▸ **Work required**
If a picture appears in the records, skip it; copy everything else exactly.

▸ **The records**
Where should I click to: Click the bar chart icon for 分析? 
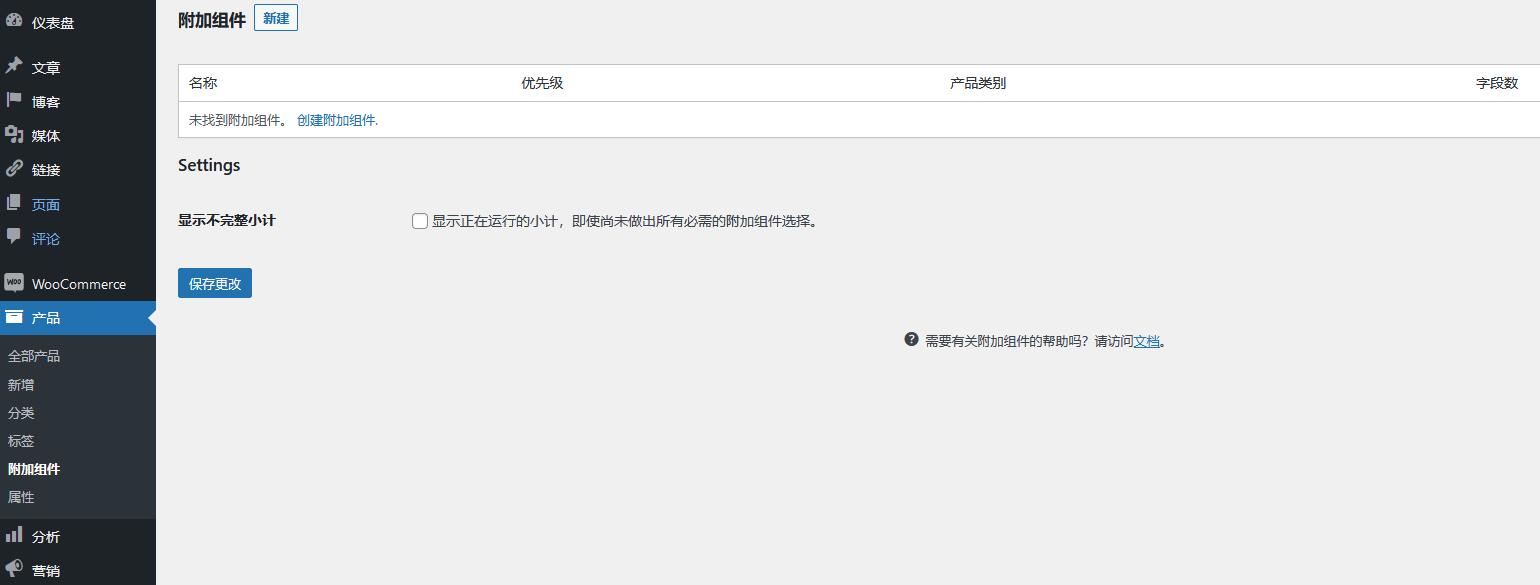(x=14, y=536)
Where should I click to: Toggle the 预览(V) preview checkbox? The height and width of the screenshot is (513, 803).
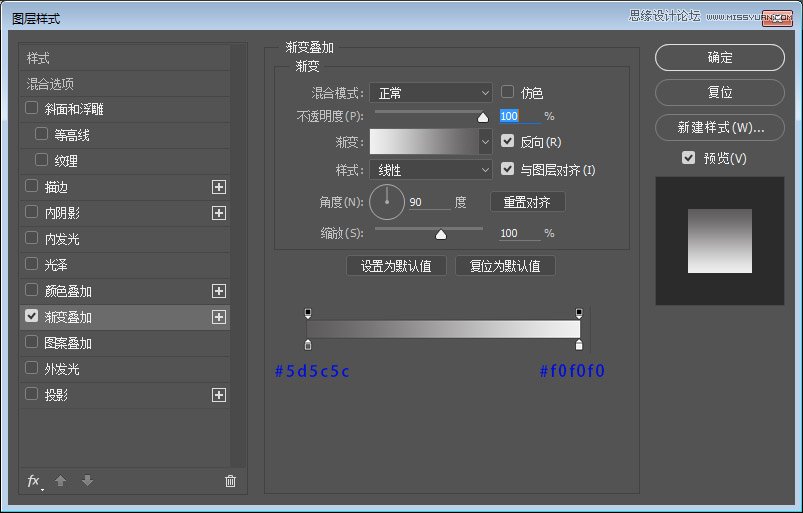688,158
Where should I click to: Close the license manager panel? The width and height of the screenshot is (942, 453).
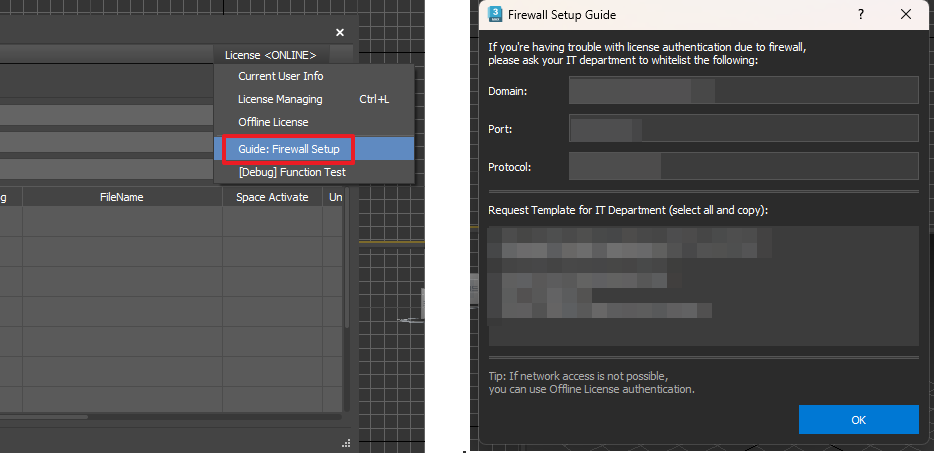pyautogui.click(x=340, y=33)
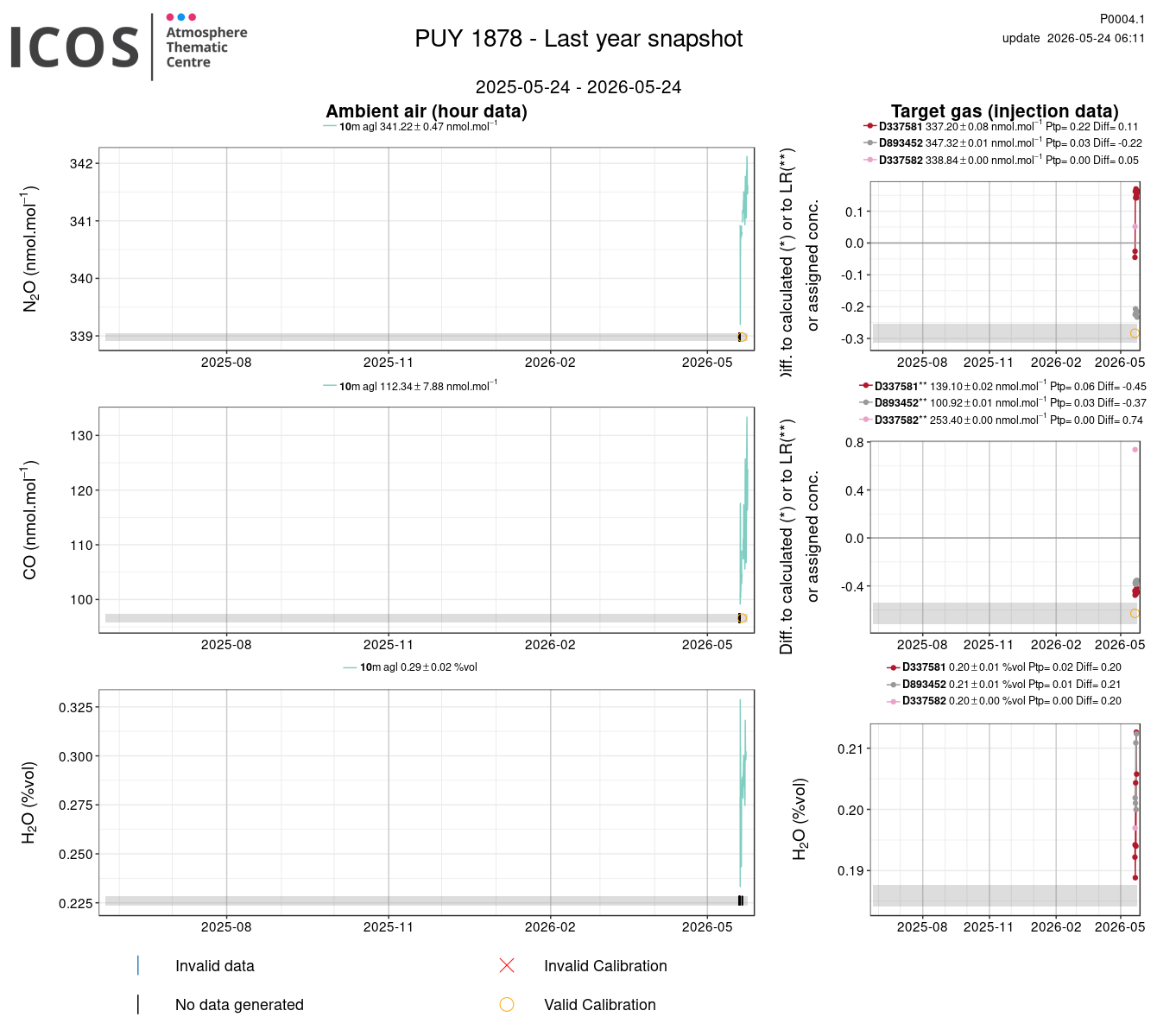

▸ **Response area**
Where should I click to: Click the bar chart icon for 分析? 
(x=14, y=536)
Where should I click to: Toggle the 预览(V) preview checkbox? The height and width of the screenshot is (513, 803).
688,158
Where should I click to: Close the license manager panel? The width and height of the screenshot is (942, 453).
pyautogui.click(x=340, y=33)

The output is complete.